How Professor Michel Michaelides is advancing the Retinal speciality of Inherited Retinal Disease (IRD)
Jane Olver: Are you training people now in your subspeciality of inherited retinal disease as it becomes a more commonly recognised problem and advances offer more treatment options?
Professor Michel Michaelides: Yeah. So I have five PhD students at the moment, and I am hoping I can impart at least to half of them the enthusiasm to make them want to become inherited retinal disease specialists.
Jane Olver: This must be part of your delegation because they must be involved with patients working with you as a team?
Professor Michel Michaelides: Absolutely and I am straying off the point maybe, but I see that the most significant legacy I could have would be to leave people that are better than me, so that would be great.
Jane Olver: Fantastic that would be great… but very difficult!
Professor Michel Michaelides: I think you know teaching and passing on one’s knowledge is very satisfying.
Jane Olver: Are these PhD students involved in your trials that you are doing?
Professor Michel Michaelides: Absolutely yes. So, they all are dedicated or attached to one particular clinical trial, so we are running four at the moment for inherited retinal disease, and we are aiming to run three more next year, so it is only going to get busier.
Jane Olver: That will be seven.
Professor Michel Michaelides: Yes.
Jane Olver: So you are going to get even more organised! At some stage, you are going to have to drop something. Is there room in your timetable to drop anything without interfering in your own life as well?
Professor Michel Michaelides: That’s a good question. I have got a lot better at guarding time to get away, and I find having time away actually makes you more efficient when you are working, so I am cautious to do that.
Jane Olver: Recharges, doesn’t it?
Professor Michel Michaelides: Definitely. I am careful to do that. I think once you have established an infrastructure and you have got good people around you, you can do more.
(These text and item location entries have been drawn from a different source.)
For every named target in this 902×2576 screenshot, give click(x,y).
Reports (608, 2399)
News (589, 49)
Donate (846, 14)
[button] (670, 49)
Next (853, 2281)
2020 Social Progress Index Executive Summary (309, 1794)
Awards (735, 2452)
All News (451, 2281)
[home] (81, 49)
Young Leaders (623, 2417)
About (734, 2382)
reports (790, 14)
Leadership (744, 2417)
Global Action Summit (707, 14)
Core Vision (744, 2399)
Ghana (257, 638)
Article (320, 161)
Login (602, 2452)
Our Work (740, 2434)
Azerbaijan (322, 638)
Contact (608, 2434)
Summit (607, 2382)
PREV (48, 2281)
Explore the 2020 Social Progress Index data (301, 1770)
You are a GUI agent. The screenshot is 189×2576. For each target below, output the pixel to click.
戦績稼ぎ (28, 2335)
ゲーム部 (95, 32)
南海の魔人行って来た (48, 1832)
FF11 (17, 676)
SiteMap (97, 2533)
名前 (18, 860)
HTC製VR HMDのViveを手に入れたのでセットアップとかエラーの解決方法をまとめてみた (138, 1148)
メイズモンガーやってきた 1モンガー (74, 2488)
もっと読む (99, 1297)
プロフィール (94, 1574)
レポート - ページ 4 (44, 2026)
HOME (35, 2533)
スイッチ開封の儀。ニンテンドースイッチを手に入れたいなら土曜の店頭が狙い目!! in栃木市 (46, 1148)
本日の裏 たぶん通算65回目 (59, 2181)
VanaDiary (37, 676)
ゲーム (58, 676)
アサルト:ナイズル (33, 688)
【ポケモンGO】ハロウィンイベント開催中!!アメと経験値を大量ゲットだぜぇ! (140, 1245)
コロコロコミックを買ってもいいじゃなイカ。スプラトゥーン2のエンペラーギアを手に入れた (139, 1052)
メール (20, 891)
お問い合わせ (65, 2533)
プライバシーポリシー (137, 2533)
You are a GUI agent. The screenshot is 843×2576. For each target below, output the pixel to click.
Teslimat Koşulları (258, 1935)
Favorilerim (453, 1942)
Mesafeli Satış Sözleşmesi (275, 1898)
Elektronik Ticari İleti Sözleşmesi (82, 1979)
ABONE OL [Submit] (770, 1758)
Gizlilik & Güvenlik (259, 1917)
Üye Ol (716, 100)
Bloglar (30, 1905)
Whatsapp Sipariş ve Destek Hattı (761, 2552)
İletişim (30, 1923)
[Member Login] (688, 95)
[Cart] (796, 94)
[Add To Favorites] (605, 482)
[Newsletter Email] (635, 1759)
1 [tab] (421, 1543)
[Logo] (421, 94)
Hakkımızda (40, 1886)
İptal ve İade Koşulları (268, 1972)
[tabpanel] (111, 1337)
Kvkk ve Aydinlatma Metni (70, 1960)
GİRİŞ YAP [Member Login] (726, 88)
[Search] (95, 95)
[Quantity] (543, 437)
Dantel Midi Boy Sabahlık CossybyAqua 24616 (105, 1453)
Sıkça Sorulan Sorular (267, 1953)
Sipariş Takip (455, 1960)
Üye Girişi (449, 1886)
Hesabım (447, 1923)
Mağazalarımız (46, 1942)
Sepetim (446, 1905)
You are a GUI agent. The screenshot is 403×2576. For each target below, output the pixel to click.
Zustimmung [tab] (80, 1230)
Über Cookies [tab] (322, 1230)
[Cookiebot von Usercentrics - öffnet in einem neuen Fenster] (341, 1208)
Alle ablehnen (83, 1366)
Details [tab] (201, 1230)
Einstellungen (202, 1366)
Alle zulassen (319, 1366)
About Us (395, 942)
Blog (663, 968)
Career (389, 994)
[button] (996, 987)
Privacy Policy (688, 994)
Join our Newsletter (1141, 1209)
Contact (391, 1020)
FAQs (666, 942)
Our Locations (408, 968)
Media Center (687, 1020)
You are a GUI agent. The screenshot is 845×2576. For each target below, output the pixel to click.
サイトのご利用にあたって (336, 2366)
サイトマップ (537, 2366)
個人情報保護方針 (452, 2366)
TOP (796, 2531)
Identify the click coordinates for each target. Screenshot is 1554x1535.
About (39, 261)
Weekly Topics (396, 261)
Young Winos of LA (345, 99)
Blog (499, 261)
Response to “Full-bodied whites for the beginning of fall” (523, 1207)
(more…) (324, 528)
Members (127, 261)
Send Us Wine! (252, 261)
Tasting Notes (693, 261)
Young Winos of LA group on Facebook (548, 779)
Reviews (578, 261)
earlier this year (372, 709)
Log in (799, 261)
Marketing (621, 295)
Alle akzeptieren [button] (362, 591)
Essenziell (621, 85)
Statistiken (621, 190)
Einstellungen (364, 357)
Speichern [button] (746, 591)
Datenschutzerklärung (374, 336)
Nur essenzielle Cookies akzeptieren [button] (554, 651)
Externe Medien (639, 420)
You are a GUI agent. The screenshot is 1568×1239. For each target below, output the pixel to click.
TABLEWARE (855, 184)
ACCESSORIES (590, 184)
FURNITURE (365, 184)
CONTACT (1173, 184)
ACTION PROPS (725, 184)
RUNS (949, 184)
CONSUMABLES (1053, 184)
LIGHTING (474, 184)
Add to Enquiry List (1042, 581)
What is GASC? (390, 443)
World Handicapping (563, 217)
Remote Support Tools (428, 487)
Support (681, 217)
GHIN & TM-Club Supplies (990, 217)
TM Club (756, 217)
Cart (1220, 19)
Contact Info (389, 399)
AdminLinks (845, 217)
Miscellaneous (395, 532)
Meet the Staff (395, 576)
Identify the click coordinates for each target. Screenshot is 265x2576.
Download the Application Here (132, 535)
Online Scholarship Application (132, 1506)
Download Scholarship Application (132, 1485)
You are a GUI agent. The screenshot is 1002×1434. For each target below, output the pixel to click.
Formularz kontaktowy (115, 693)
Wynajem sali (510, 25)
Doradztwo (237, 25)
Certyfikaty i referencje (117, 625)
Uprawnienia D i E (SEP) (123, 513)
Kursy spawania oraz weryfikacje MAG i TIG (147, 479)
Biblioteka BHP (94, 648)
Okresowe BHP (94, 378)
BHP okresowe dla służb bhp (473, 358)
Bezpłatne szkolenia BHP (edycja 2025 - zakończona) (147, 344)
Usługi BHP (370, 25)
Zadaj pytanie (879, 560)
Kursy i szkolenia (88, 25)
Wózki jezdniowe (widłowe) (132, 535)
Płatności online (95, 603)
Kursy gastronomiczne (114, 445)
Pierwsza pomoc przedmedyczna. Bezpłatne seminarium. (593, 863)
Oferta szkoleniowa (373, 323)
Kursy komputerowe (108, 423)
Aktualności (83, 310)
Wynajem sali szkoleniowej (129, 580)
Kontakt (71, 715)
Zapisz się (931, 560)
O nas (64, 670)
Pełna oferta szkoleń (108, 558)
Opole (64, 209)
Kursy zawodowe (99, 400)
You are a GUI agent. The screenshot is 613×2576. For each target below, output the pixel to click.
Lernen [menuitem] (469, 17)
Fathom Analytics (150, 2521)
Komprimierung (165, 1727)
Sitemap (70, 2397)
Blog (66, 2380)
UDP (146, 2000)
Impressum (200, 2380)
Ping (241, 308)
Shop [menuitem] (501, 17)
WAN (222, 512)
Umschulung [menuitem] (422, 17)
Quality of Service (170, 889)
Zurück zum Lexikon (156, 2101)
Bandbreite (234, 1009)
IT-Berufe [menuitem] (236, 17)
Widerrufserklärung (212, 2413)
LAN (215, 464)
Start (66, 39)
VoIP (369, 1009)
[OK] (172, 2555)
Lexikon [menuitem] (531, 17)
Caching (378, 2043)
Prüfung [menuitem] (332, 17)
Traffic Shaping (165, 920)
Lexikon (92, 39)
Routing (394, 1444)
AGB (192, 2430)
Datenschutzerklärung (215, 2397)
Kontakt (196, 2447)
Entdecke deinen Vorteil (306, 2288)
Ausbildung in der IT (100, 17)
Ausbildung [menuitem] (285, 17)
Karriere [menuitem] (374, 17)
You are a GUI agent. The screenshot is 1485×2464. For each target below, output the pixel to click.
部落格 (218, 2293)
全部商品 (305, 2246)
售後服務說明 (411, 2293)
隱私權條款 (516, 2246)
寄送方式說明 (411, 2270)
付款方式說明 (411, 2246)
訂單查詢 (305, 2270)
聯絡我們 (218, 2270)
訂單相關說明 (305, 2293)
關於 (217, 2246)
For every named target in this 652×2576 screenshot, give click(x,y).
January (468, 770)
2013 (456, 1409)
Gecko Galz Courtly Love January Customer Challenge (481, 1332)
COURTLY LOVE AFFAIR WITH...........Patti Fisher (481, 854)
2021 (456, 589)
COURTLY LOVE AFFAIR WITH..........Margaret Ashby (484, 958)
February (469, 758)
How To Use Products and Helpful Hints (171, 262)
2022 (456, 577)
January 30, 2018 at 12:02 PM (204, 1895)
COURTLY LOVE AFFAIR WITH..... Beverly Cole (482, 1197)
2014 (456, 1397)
So the first two or three years from my appointment were particularly challenging because there was very little in place to really be able to ramp things up and now I feel that things are in place to actually be able to run several things all in one go. So I am hoping to keep on going.
Jane Olver: What about lecturing internationally? Is that increasing or is lecturing, I don’t want to say under control, let’s use the word stabilise.
Professor Michel Michaelides: You have a lot of experience in this area, so I think you get better at saying no. You get better at realising how much you can do without it negatively impacting upon everything else. And, you can do enough where it remains enjoyable and collaborative, and you meet new people and get new ideas. So yeah, I have got better at being more selective.